Although, as time went on, Mavis became used to her griefs, and although she got pleasure from the opulent, cultured atmosphere with which she was surrounded, she was neither physically nor spiritually happy. It was not that the mutual love existing between herself and Harold abated one jot; neither was it that she had lost overmuch of her old joyousness in nature and life. But there were two voids in her being (one of which she knew could never be filled) which were the cause of her distress. A woman of strong domestic instincts, she would have loved nothing better than to have had one or two children. Owing to her changed circumstances, maternity would not be associated with the acute discomforts which she had once experienced. Whenever she heard of a woman of her acquaintance having a baby, her face would change, her heart would be charged with a consuming envy. Illustrations of children’s garments in the advertisement columns of women’s journals caused her to turn the page quickly. Whenever little ones visited her, she would often, particularly if the guest were a boy, furtively hug him to her heart. Once or twice, on these occasions, she caught Windebank’s eye, when she wondered if he understood her longing.

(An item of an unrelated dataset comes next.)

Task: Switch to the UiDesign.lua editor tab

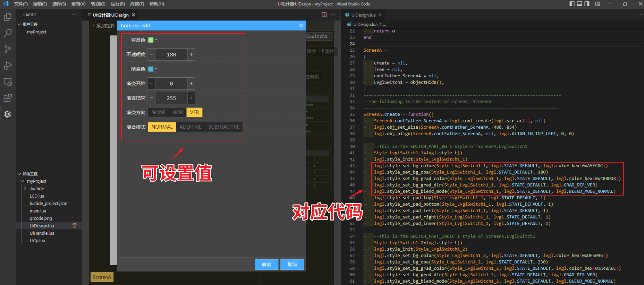Action: coord(363,15)
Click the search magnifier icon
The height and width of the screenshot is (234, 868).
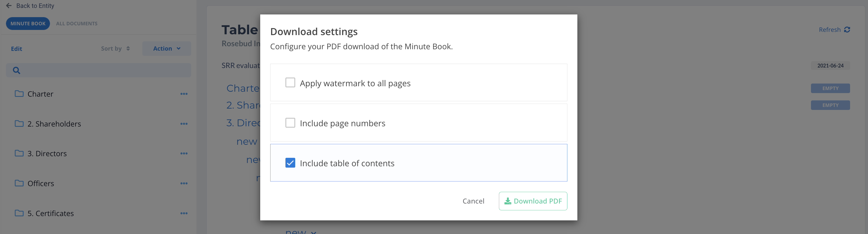click(x=17, y=70)
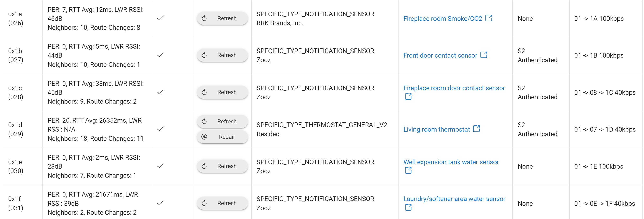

Her other hunger was for things of the spirit. She was as one adrift upon a sea of doubt; many havens noticed her signals of distress, but, despite the arrant display of their attractions, she could not find one that promised anchorage to which she could completely trust. Her old-time implicit faith in the existence of a Heavenly Father, who cared for the sparrows of life, had waned. Whenever the simple belief recurred to her, as it sometimes did, she would think of Mrs Gowler’s, to shudder and put the thought of beneficent interference with the things of the world from her mind.

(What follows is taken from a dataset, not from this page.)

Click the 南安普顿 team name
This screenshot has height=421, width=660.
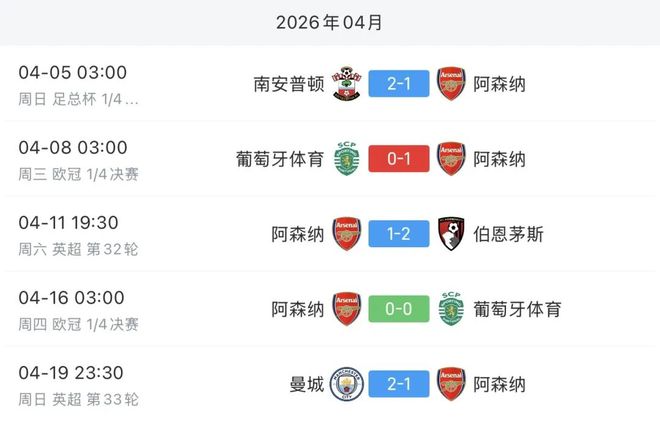289,84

At the same time she could not forget that when there had seemed every prospect of her being lost in the mire of London, or in the slough of anguish following upon her boy’s death, she had, as if by a miracle, escaped.
Now and again, she would find herself wondering if, after all, the barque of her life had been steered by a guiding Hand, which, although it had taken her over storm-tossed seas and stranded her on lone beaches, had brought her safely, if troubled by the wrack of the waters she had passed, into harbour.
Incapable of clear thought, she could arrive at no conclusion that satisfied her.
At last, she went to Windebank to see if he could help.
“What is one to do if one isn’t altogether happy?” she asked.